Data for review: Begin

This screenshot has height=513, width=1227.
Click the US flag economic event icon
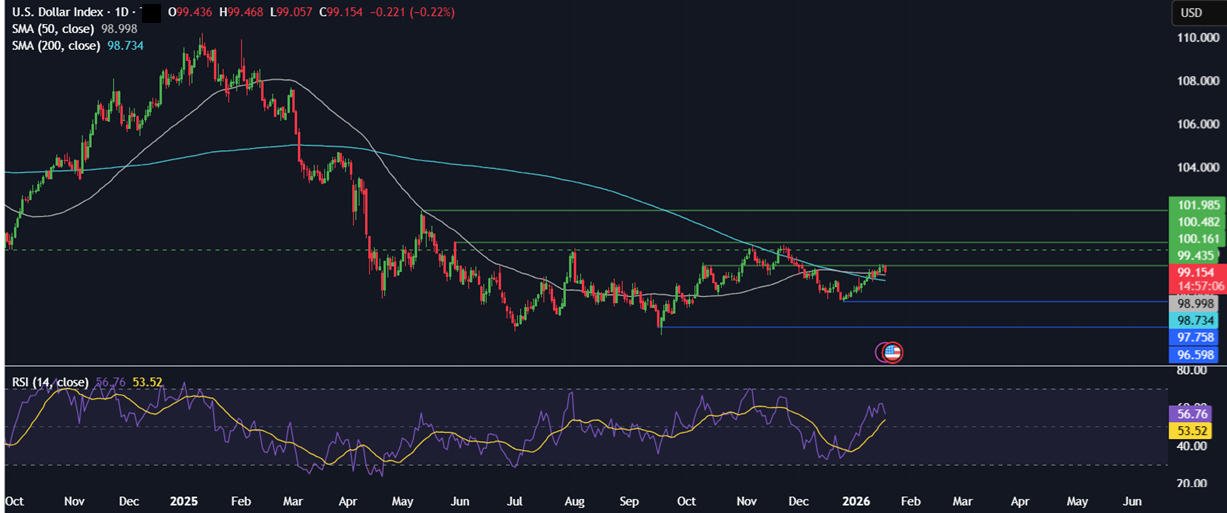point(893,352)
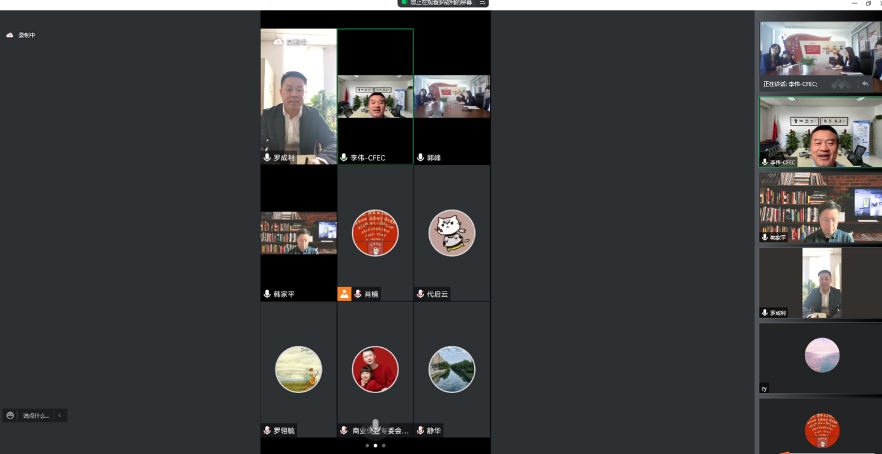Image resolution: width=882 pixels, height=454 pixels.
Task: Click 罗成利's microphone icon in the main grid
Action: pyautogui.click(x=267, y=158)
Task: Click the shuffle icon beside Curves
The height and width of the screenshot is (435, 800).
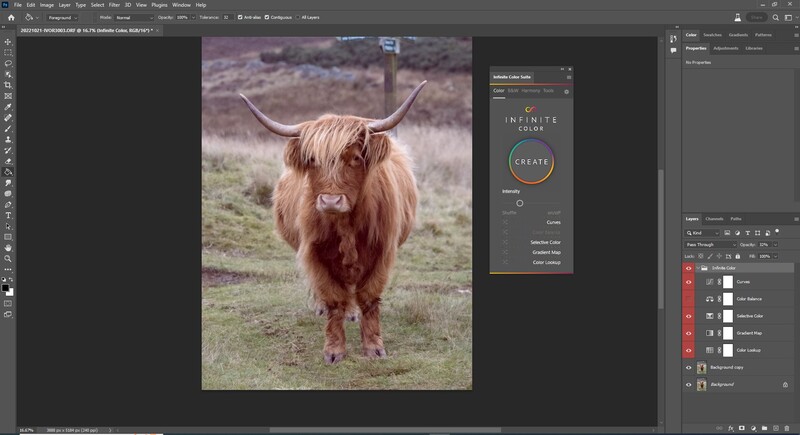Action: pos(506,222)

Data for review: End

== Exercise description ==
Return every entry above word for word, leaving pictures out.

== Output for this task ==
This screenshot has height=513, width=1227.
Click the US flag economic event icon
point(893,352)
Image resolution: width=882 pixels, height=454 pixels.
Task: Click 罗成利's microphone icon in the main grid
Action: pyautogui.click(x=267, y=158)
Task: Click the shuffle icon beside Curves
The height and width of the screenshot is (435, 800).
Action: pos(506,222)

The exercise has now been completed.